(Collected data entries)
'''

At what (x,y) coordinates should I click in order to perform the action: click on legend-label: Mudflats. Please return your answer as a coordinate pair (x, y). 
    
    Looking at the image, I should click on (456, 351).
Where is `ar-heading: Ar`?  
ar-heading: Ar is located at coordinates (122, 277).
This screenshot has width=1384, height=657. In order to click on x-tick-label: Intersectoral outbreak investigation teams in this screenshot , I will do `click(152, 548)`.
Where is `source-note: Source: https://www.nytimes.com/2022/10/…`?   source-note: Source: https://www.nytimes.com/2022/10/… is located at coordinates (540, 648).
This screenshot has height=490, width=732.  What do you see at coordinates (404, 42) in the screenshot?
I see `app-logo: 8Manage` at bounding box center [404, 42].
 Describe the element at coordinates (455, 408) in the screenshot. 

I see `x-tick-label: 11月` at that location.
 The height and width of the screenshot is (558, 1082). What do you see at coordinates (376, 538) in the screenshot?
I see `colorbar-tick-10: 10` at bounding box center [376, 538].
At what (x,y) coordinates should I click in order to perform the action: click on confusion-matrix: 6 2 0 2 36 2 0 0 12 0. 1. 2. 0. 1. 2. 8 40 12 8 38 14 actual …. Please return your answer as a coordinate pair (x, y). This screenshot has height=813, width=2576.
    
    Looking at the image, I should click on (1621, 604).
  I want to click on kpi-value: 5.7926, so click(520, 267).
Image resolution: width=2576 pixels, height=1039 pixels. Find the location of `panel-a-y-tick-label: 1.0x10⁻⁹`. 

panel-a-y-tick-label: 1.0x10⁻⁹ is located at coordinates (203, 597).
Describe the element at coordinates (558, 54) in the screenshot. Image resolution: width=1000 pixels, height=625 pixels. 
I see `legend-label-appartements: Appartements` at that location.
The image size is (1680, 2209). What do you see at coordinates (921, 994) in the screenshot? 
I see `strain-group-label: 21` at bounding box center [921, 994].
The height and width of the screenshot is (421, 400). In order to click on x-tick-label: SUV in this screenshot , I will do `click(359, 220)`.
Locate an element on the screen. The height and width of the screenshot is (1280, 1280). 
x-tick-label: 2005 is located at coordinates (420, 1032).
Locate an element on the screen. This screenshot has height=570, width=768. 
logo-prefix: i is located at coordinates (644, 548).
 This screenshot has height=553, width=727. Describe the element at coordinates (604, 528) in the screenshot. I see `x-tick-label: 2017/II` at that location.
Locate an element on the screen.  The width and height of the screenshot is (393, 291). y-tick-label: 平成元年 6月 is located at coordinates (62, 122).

'''

TASK OBJECTIVE: Render the rows above as a Markdown table with a "No." column for the row number and a "Text" column for the row itself, leaving out any blank lines.

WRITTEN SOLUTION:
| No. | Text |
|---|---|
| 1 | At what (x,y) coordinates should I click in order to perform the action: click on legend-label: Mudflats. Please return your answer as a coordinate pair (x, y).  |
| 2 |     Looking at the image, I should click on (456, 351). |
| 3 | Where is `ar-heading: Ar`?   |
| 4 | ar-heading: Ar is located at coordinates (122, 277). |
| 5 | This screenshot has width=1384, height=657. In order to click on x-tick-label: Intersectoral outbreak investigation teams in this screenshot , I will do `click(152, 548)`. |
| 6 | Where is `source-note: Source: https://www.nytimes.com/2022/10/…`?   source-note: Source: https://www.nytimes.com/2022/10/… is located at coordinates (540, 648). |
| 7 | This screenshot has height=490, width=732.  What do you see at coordinates (404, 42) in the screenshot? |
| 8 | I see `app-logo: 8Manage` at bounding box center [404, 42]. |
| 9 |  Describe the element at coordinates (455, 408) in the screenshot.  |
| 10 | I see `x-tick-label: 11月` at that location. |
| 11 |  The height and width of the screenshot is (558, 1082). What do you see at coordinates (376, 538) in the screenshot? |
| 12 | I see `colorbar-tick-10: 10` at bounding box center [376, 538]. |
| 13 | At what (x,y) coordinates should I click in order to perform the action: click on confusion-matrix: 6 2 0 2 36 2 0 0 12 0. 1. 2. 0. 1. 2. 8 40 12 8 38 14 actual …. Please return your answer as a coordinate pair (x, y). This screenshot has height=813, width=2576. |
| 14 |     Looking at the image, I should click on (1621, 604). |
| 15 |   I want to click on kpi-value: 5.7926, so click(520, 267). |
| 16 | Image resolution: width=2576 pixels, height=1039 pixels. Find the location of `panel-a-y-tick-label: 1.0x10⁻⁹`.  |
| 17 | panel-a-y-tick-label: 1.0x10⁻⁹ is located at coordinates (203, 597). |
| 18 | Describe the element at coordinates (558, 54) in the screenshot. Image resolution: width=1000 pixels, height=625 pixels.  |
| 19 | I see `legend-label-appartements: Appartements` at that location. |
| 20 | The image size is (1680, 2209). What do you see at coordinates (921, 994) in the screenshot?  |
| 21 | I see `strain-group-label: 21` at bounding box center [921, 994]. |
| 22 | The height and width of the screenshot is (421, 400). In order to click on x-tick-label: SUV in this screenshot , I will do `click(359, 220)`. |
| 23 | Locate an element on the screen. The height and width of the screenshot is (1280, 1280).  |
| 24 | x-tick-label: 2005 is located at coordinates (420, 1032). |
| 25 | Locate an element on the screen. This screenshot has height=570, width=768.  |
| 26 | logo-prefix: i is located at coordinates (644, 548). |
| 27 |  This screenshot has height=553, width=727. Describe the element at coordinates (604, 528) in the screenshot. I see `x-tick-label: 2017/II` at that location. |
| 28 | Locate an element on the screen.  The width and height of the screenshot is (393, 291). y-tick-label: 平成元年 6月 is located at coordinates (62, 122). |